[Data excerpts]
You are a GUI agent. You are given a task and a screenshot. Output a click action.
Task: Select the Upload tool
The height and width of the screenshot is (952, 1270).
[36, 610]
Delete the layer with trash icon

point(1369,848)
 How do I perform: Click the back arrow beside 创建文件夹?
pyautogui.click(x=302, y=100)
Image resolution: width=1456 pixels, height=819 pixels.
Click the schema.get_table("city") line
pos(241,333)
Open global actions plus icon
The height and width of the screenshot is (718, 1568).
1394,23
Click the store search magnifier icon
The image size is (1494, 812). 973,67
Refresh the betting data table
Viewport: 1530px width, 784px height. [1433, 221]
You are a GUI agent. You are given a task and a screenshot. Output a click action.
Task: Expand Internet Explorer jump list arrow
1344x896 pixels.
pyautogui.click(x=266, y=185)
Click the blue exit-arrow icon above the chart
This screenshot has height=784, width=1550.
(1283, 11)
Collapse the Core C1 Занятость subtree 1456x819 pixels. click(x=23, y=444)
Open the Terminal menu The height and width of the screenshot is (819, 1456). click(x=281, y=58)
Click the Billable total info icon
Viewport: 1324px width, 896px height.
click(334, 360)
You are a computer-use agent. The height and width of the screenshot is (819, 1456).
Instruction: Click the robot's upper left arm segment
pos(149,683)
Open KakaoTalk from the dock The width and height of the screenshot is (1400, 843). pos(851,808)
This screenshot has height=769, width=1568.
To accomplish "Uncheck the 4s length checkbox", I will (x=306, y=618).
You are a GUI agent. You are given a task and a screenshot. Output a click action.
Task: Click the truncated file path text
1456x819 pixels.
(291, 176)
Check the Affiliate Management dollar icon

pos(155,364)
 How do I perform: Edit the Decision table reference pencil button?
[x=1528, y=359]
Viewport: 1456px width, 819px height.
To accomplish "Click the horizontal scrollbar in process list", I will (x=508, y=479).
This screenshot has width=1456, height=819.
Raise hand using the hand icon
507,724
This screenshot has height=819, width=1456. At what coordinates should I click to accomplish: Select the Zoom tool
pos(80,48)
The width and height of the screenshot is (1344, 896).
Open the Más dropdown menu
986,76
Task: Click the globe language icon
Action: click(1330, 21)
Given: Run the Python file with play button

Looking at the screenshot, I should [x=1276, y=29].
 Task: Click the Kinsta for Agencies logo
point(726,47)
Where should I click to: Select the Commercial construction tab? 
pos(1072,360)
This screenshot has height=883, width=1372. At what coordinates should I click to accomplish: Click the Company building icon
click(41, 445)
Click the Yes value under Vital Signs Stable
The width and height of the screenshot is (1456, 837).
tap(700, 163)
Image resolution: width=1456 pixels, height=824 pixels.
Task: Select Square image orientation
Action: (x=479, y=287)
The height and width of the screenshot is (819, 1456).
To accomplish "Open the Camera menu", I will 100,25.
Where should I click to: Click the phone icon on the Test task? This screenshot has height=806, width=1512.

Task goal → All of the records above are to be repeated exactly.

Task result →
You are a GUI agent. You are given a task and a screenshot. Output a click action.
Task: Select the Upload tool
The height and width of the screenshot is (952, 1270).
[36, 610]
Delete the layer with trash icon

point(1369,848)
 How do I perform: Click the back arrow beside 创建文件夹?
pyautogui.click(x=302, y=100)
Image resolution: width=1456 pixels, height=819 pixels.
Click the schema.get_table("city") line
pos(241,333)
Open global actions plus icon
The height and width of the screenshot is (718, 1568).
1394,23
Click the store search magnifier icon
The image size is (1494, 812). 973,67
Refresh the betting data table
Viewport: 1530px width, 784px height. [1433, 221]
You are a GUI agent. You are given a task and a screenshot. Output a click action.
Task: Expand Internet Explorer jump list arrow
1344x896 pixels.
pyautogui.click(x=266, y=185)
Click the blue exit-arrow icon above the chart
This screenshot has height=784, width=1550.
(1283, 11)
Collapse the Core C1 Занятость subtree 1456x819 pixels. click(x=23, y=444)
Open the Terminal menu The height and width of the screenshot is (819, 1456). click(x=281, y=58)
Click the Billable total info icon
Viewport: 1324px width, 896px height.
click(334, 360)
You are a computer-use agent. The height and width of the screenshot is (819, 1456).
Instruction: Click the robot's upper left arm segment
pos(149,683)
Open KakaoTalk from the dock The width and height of the screenshot is (1400, 843). pos(851,808)
This screenshot has height=769, width=1568.
To accomplish "Uncheck the 4s length checkbox", I will (x=306, y=618).
You are a GUI agent. You are given a task and a screenshot. Output a click action.
Task: Click the truncated file path text
1456x819 pixels.
(291, 176)
Check the Affiliate Management dollar icon

pos(155,364)
 How do I perform: Edit the Decision table reference pencil button?
[x=1528, y=359]
Viewport: 1456px width, 819px height.
To accomplish "Click the horizontal scrollbar in process list", I will (x=508, y=479).
This screenshot has width=1456, height=819.
Raise hand using the hand icon
507,724
This screenshot has height=819, width=1456. At what coordinates should I click to accomplish: Select the Zoom tool
pos(80,48)
The width and height of the screenshot is (1344, 896).
Open the Más dropdown menu
986,76
Task: Click the globe language icon
Action: click(1330, 21)
Given: Run the Python file with play button

Looking at the screenshot, I should [x=1276, y=29].
 Task: Click the Kinsta for Agencies logo
point(726,47)
Where should I click to: Select the Commercial construction tab? 
pos(1072,360)
This screenshot has height=883, width=1372. At what coordinates should I click to accomplish: Click the Company building icon
click(41, 445)
Click the Yes value under Vital Signs Stable
The width and height of the screenshot is (1456, 837).
tap(700, 163)
Image resolution: width=1456 pixels, height=824 pixels.
Task: Select Square image orientation
Action: (x=479, y=287)
The height and width of the screenshot is (819, 1456).
To accomplish "Open the Camera menu", I will 100,25.
Where should I click to: Click the phone icon on the Test task? This screenshot has height=806, width=1512.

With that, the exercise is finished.